50 years ago I fancied a career as an artist, specifically a watercolour painter, and was studying on weekends with the Australian Watercolour Institute. As time went on, I realised that my mentors and teachers, (all vastly more talented than I was) were all working second and third jobs to keep their financial noses above water and their long-suffering partners were also working to supplement the family income. I calculated that I would have to sell a minimum of a painting a week, at a rate of $1,000 each, to equal my then-current salary. This was unrealistic, to say the least!
I decided then to pursue a commercial career, which has taken me all over the world, and resulted in a happy, well-fed family, and the luxury to paint as I want, when I want. I’m convinced I made the right decision, because without, as you say, the energy and appetite, artistic penury would not have been a happy place.

“Work consists of whatever a body is obliged to do. Play consists of whatever a body is not obliged to do.” — Mark Twain

There is a middle ground. Within work there are activities we enjoy and some we don't. It is the balance between these that makes a job joy or drudgery.

I loved travelling. I hated doing expense reports. On balance it was a great job.

Golf story number 3. falls under the category, for me, of "there's something else going on". Some people admire those in our society that show an incredible amount of drive and focus in what they do, I do not! I think it's ADHD, or some other borderline insanity, if it's even borderline, might just be real undiagnosed insanity!

I admire those that can be competent in their work, and there for their family and friends, and well read, and well experienced in the modern world; that's the true genius!

You're not a genius if you devote vast quantities of time and effort to a certain discipline, to the exclusion of being there for your family, even having friends, or experiencing other things; you're "something else".

Could not agree with this more - about both golf and photography! I took up golf for the "social" and "networking" possibilities, and quickly discovered that 1) I was not and never was going to be very good at it, and 2) it was not worth it even if I had gotten good. Plus, it was a big waste of money! As a photographer, I am proud to wear the title of "amatuer". And, I do feel I get my money's worth. (PS: I still own 2 Beseler MXTs)

Regarding golf, sometime in my 20's I decided to try a par 3 course just to see what all the fuss was about. I shot a 63 my first time out. I was fine with that as I did a bit better on the 2nd hole, so already my game was improving. Can't exactly recall whether I completed the course or just called it mid way through.
Regarding love and dedication to what you do, back in the 90's I started following Nascar, because that's what my friends and coworkers did. And if you wanted to participate in the conversation, you had to speak Nascar. There was a driver by the name of Dave Marcus that had been racing for decades, but being a small independent one car team, always ran in about the bottom 25% towards the later part of his career. Everyone complained about why he didn't just retire, but I saw it differently. Here was a guy going out every weekend enjoying and making a living doing something a lot of people would give a left arm to do once. Why should he retire. Over the course of a 35 year career he ran nearly 900 races and won 5. I think he was focused more on the journey than the destination. It wasn't simply that he wanted to race, he had too. It's who he was. Not every photographer who has that level of dedication reaches the top and stays there, but every photographer that reaches the top and stays there, has that level of dedication.

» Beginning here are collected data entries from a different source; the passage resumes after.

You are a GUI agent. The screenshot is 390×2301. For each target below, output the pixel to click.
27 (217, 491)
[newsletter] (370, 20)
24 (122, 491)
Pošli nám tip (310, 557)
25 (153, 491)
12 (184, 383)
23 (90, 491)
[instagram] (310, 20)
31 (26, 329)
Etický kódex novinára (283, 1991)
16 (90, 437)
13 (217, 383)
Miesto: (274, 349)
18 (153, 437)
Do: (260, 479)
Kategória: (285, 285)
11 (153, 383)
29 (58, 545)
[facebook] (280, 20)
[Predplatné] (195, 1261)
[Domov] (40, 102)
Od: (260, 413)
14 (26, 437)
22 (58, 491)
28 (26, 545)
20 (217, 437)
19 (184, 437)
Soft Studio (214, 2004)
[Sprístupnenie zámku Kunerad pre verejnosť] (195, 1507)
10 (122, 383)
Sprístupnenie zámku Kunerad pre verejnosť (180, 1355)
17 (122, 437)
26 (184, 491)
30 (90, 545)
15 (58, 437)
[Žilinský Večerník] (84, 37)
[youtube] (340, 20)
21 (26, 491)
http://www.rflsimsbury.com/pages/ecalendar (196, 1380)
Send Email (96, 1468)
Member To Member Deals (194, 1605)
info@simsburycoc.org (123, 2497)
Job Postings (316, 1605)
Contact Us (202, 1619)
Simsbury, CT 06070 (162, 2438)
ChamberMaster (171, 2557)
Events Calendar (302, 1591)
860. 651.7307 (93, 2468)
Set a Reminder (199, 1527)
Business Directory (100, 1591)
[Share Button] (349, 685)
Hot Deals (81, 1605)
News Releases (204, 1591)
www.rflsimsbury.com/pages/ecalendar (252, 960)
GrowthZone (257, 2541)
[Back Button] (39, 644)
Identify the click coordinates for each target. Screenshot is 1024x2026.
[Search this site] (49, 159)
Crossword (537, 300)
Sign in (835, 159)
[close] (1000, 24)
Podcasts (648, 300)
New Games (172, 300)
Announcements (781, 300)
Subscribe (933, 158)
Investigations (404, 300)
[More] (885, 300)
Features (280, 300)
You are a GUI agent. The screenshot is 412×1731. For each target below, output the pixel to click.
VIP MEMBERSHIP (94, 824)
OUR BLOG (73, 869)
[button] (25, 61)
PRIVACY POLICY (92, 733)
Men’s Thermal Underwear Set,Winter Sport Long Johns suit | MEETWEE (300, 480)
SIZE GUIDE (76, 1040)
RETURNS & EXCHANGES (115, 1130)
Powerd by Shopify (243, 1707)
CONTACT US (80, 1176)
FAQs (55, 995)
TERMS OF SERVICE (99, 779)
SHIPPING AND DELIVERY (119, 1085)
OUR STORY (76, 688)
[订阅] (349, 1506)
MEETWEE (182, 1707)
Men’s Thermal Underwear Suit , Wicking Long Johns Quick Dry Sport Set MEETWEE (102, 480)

A Christian minister once told me that ministry was "for those who can't do anything else." Not in the sense that they aren't capable for earning a living in any other way, but for them, doing anything else seems like a waste of time.

I feel the same way about art: it's for those who simply cannot do anything else. If they also posses, as you pointed out, high energy and a tremendous capacity for work, they're off to a good start. Those few who have all of that, plus the ability to articulate a unique vision, are the ones we all talk about.